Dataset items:
- Opening Delimiter -
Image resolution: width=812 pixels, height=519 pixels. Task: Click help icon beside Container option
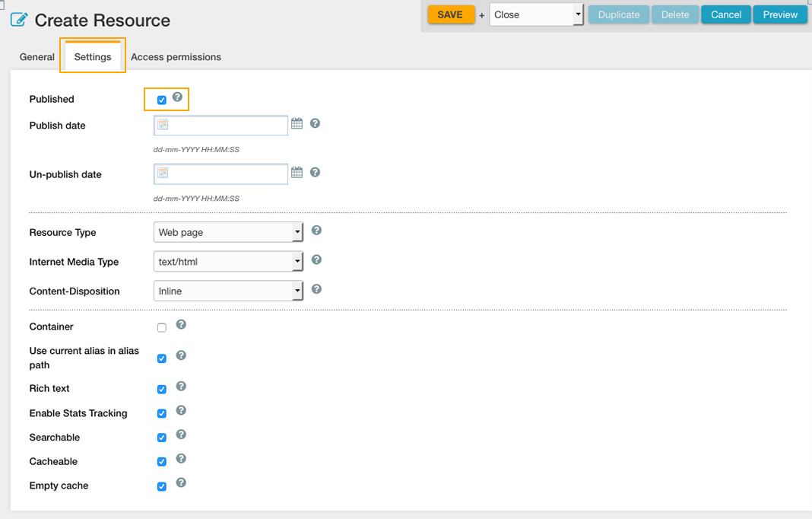coord(181,325)
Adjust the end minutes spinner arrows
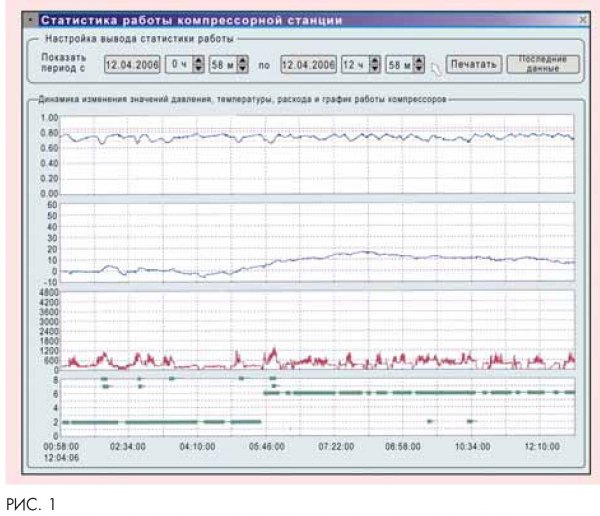This screenshot has width=600, height=516. [421, 63]
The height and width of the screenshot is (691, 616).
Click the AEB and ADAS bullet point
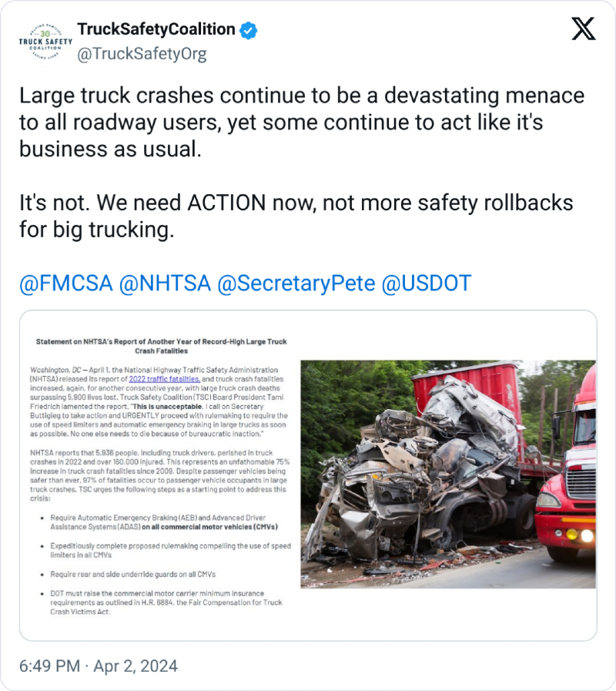pos(164,522)
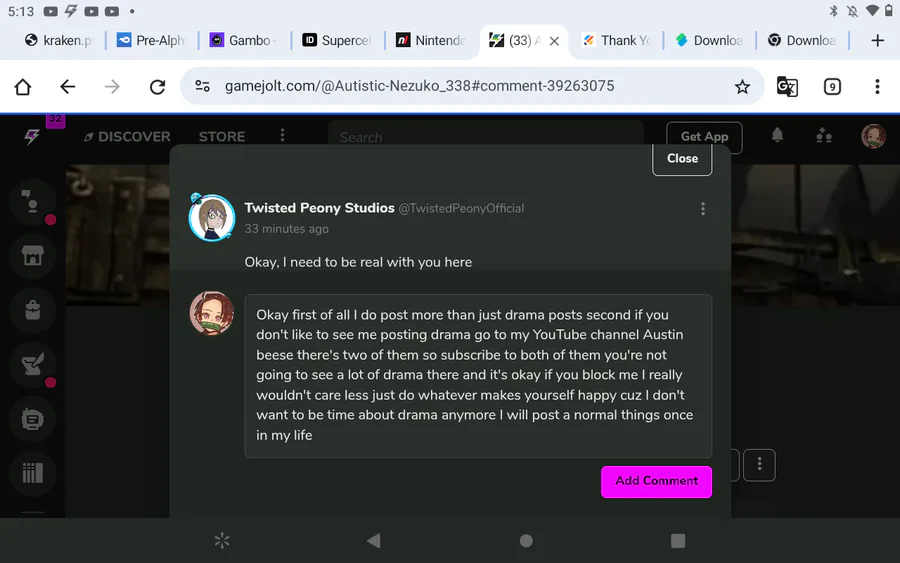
- Closing Delimiter -
Task objective
Retype the line containing "Adjust the end minutes spinner arrows" and each line after it through the last line of the entries above, exactly, with no pictures and nothing else.

Solution below
Adjust the end minutes spinner arrows
This screenshot has width=600, height=516. [421, 63]
The height and width of the screenshot is (691, 616).
Click the AEB and ADAS bullet point
pos(164,522)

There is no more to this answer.